特定収入の注意点について

公益法人などの決算の際に悩みがちなのが、消費税法における特定収入ではないでしょうか。今回は、この特定収入についてご紹介します。

特定収入って何だろう?
特定収入の範囲(政令75条)
資産の譲渡等の対価以外の収入で、次の取引以外のもののことです。
1.借入金及び債券の発行に係る収入で、法令によりその返済又は償還のため補助金、負担金等の交付を受けることが規定されているもの以外のもの
2.出資金
3.預金、貯金及び預り金
4.貸付回収金
5.返還金及び還付金
6.次に掲げる収入
    イ.法令又は交付要綱等において、特定支出のためにのみ使用することとされている収入
    ロ.国、地方公共団体が合理的な方法により資産の譲渡等の対価以外の収入の使途を明らかにした文書において、特定支出のためにのみ使用する
      こととされている収入

範囲について条文を見ても、わかりにくいですよね。そのため、消費税法基本通達16-2-1に以下の収入が例示されています。
    (1)租税
    (2)補助金
    (3)交付金
    (4)出資に対する配当金
    (5)保険金
    (6)損害賠償金
    (7)資産の譲渡等に該当しない負担金、他会計からの繰入金、会費等、喜捨金等

この例示の中で見落しやすいのは、(4)~(7)なのではないのでしょうか。補助金や交付金などは、特定収入の代名詞ともいえる存在でその都度要綱等を確認される方が多いかと思いますが、(4)~(7)は、一般会計においては不課税取引(対象外)としてよく見かけるからか、特定収入として計上するのを忘れていませんか? 今一度確認してみましょう。

特定収入の種類
1.使途特定
法令又は交付要綱により、使途が明らかにされている補助金等のことです。

2.使途不特定
法令又は交付要綱により、使途が明らかにされていない補助金等のことです。基本通達に例示されている出資に対する配当金、保険金、損害賠償金、会費等は使途不特定に該当します。
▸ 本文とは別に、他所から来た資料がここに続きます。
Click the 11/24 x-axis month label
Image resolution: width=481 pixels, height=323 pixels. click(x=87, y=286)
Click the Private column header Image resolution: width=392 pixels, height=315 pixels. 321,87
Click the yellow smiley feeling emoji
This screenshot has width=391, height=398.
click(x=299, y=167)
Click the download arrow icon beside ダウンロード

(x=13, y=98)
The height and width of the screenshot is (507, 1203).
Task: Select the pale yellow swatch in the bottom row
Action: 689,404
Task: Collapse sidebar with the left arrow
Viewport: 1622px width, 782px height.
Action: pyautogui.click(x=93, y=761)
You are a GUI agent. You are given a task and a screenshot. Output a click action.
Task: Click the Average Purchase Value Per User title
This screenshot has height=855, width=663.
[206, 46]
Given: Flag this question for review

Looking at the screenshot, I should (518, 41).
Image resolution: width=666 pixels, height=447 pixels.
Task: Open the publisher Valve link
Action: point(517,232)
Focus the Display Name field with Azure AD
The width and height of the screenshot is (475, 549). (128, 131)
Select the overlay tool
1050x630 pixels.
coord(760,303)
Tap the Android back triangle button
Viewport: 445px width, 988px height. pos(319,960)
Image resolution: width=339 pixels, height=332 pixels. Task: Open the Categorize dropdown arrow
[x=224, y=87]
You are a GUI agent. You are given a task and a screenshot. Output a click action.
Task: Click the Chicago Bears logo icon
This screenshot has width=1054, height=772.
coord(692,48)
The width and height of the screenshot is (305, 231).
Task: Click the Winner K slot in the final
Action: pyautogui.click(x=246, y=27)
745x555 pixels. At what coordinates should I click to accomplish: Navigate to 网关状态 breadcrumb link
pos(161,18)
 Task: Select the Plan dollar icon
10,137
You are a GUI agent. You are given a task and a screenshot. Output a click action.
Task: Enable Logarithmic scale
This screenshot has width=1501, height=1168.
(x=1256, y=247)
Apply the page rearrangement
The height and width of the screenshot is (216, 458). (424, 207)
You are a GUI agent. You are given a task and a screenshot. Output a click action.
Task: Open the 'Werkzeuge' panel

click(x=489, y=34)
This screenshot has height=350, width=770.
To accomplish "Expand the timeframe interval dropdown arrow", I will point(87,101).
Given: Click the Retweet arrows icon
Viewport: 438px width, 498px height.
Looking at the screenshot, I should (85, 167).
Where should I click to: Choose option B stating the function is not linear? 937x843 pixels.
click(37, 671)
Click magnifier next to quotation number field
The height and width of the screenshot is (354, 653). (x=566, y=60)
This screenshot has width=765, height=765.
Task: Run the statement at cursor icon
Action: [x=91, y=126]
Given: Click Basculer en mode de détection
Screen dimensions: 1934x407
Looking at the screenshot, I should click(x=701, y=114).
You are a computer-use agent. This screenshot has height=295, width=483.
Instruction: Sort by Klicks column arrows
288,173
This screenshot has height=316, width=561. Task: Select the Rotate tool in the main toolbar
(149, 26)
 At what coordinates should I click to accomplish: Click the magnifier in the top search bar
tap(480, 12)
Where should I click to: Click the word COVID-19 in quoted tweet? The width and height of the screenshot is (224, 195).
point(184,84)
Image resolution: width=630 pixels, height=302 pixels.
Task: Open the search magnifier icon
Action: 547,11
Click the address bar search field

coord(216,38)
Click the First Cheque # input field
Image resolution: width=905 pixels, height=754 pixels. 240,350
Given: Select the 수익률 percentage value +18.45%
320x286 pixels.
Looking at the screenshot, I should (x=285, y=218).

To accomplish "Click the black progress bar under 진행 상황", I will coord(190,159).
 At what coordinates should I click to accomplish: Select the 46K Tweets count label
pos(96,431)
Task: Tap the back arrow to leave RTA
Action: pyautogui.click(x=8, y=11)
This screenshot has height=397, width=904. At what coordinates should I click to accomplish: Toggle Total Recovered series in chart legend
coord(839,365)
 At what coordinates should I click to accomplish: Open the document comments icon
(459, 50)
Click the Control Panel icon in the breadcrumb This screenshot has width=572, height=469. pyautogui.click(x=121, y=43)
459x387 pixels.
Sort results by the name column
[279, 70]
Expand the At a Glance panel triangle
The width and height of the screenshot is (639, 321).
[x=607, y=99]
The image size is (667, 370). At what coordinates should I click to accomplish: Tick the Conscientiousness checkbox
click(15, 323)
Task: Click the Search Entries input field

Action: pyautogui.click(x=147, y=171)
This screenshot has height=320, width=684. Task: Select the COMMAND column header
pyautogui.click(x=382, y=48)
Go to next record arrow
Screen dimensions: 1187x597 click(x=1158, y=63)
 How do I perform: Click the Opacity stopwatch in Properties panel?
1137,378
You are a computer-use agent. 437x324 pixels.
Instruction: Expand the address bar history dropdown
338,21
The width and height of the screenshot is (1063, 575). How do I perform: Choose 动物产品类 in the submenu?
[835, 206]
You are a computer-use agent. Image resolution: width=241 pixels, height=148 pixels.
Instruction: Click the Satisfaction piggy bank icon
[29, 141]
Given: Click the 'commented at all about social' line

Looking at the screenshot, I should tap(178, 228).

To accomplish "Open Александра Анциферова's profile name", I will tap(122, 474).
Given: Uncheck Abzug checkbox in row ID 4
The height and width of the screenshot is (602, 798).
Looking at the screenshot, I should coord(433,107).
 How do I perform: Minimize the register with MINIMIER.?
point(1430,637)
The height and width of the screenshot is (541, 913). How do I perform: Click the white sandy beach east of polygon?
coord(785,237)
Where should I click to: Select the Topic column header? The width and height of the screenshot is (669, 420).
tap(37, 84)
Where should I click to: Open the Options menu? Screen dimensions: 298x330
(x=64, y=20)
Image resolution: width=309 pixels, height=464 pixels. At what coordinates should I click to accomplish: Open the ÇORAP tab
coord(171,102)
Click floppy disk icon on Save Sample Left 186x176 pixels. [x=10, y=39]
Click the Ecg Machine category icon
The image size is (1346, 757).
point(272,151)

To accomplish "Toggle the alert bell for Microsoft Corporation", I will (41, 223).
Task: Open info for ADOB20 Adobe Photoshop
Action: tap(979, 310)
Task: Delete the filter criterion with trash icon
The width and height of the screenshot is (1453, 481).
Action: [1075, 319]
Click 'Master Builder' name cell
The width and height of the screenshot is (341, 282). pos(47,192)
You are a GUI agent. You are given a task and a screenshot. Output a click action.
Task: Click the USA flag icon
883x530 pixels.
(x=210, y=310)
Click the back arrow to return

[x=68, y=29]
補助金関連については、交付要綱に目を通すことで、これらの区分を把握することができます。この区分でよく間違えがちなのは、共通して要する課税仕入れに係る使途特定の特定収入と使途不特定の特定収入なのではないのでしょうか。使途が特定されているか否かがポイントとなってきます。
また、非課税仕入や不課税仕入れに係る収入は特定収入に該当しません。特に非課税仕入に係る収入に関しては、非課税資産の譲渡等に係る特定収入と勘違いしやすいので、気を付けましょう。